Like many of us, I believed that aging as an athlete meant pursuing longer distances, but it wasn't for me, my body continued to break down due to injury. Then I found masters track racing. I may be a solitary athlete, some might even refer to me as an introvert, but I'm also competitive, and finding a sport that allowed me to continue to push despite my limitations was important to me.
After a long battle to recover from a recurring back injury, what kept me going was the love of sport. I just wanted to do it. I was told more than once that my skiing and running days were over. But determined to return to competition, I found ways to work around my limitations.
I discovered my love of track and cross-country skiing in high school, and it's been a constant in my life ever since. Now at age 55, I have been a constant at masters events across the country. I even attended open Nationals as a master on occasion, not because I am competitive with the younger athletes, but because I love the atmosphere.

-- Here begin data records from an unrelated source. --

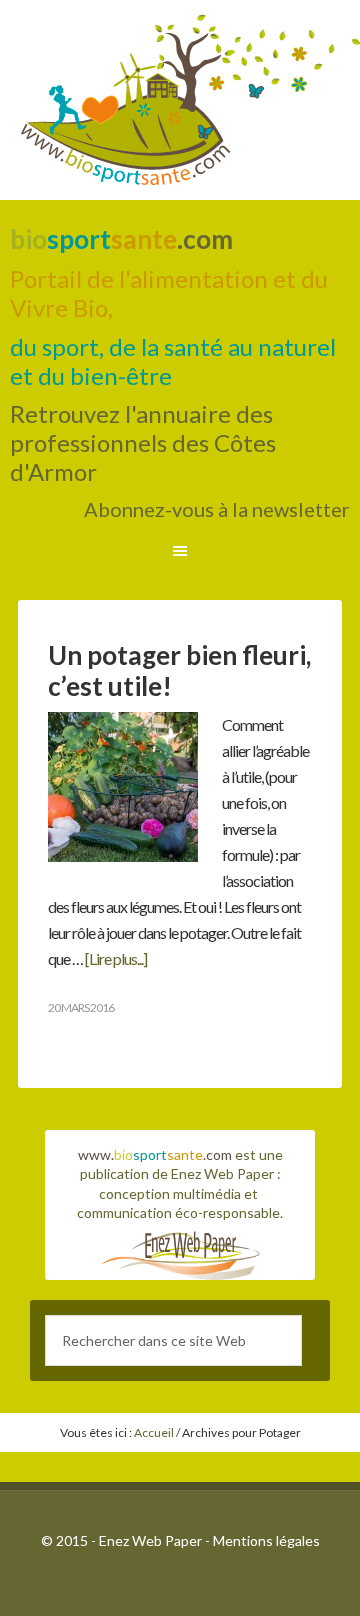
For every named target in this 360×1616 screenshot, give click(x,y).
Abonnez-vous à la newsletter (217, 509)
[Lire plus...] (116, 958)
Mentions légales (266, 1540)
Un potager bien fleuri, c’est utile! (179, 670)
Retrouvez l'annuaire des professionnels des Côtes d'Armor (143, 442)
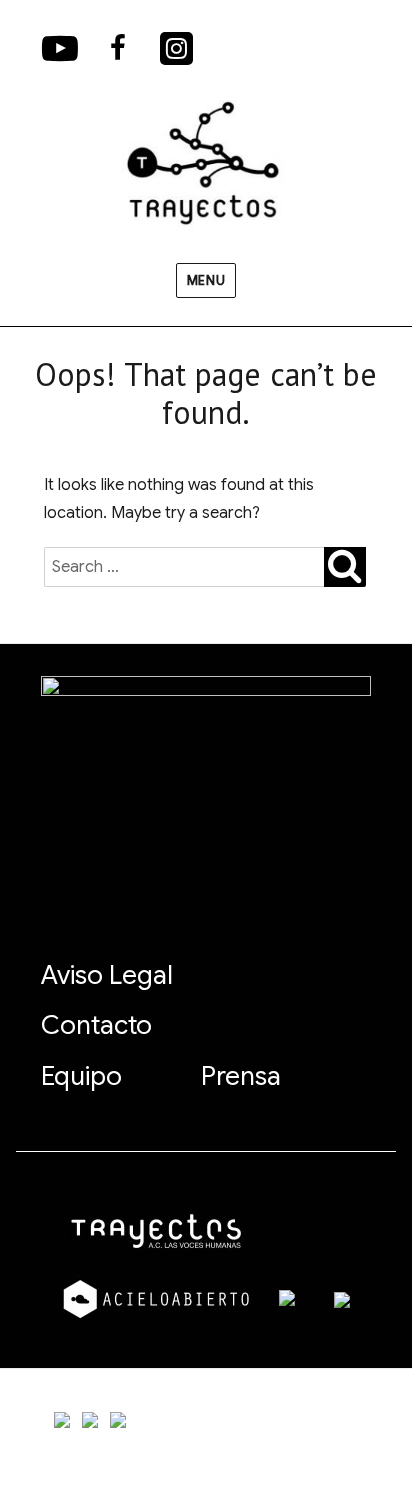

My body and speed have changed over time, but the feelings elicited by start lines and race courses remain. So does my competitive spirit. When I'm competing, I'm focused. It lights a spark in me that's the same as I remember from the early days. It takes a lot of dedication and motivation but at the end of the day, I just need to focus on doing my best.
It's hard to age, but I put aging aside and say this is my body and this is how I train and compete. The purity of effort, and the joy of being able to give that effort, keeps me coming back. Everyone's journey and ideas of success are different. What I can control and focus on is my path and where I want to take it.
That's the real spirit of the sport. In the end, it's nothing special. It's competition. Some people do it faster than others. I love to compete. I love to have my feet on the ground, chasing some beautiful dream.
Training is a way of life and I do not see this in the accumulation of medals, races run or miles completed, or the idea of achievement. However, I am determined and driven every single day to be the best version of myself. There is no finish line on the journey to prove anything. Training is full of ups and downs. And most importantly, training is one of life's choices that is worth getting up for, day in and day out.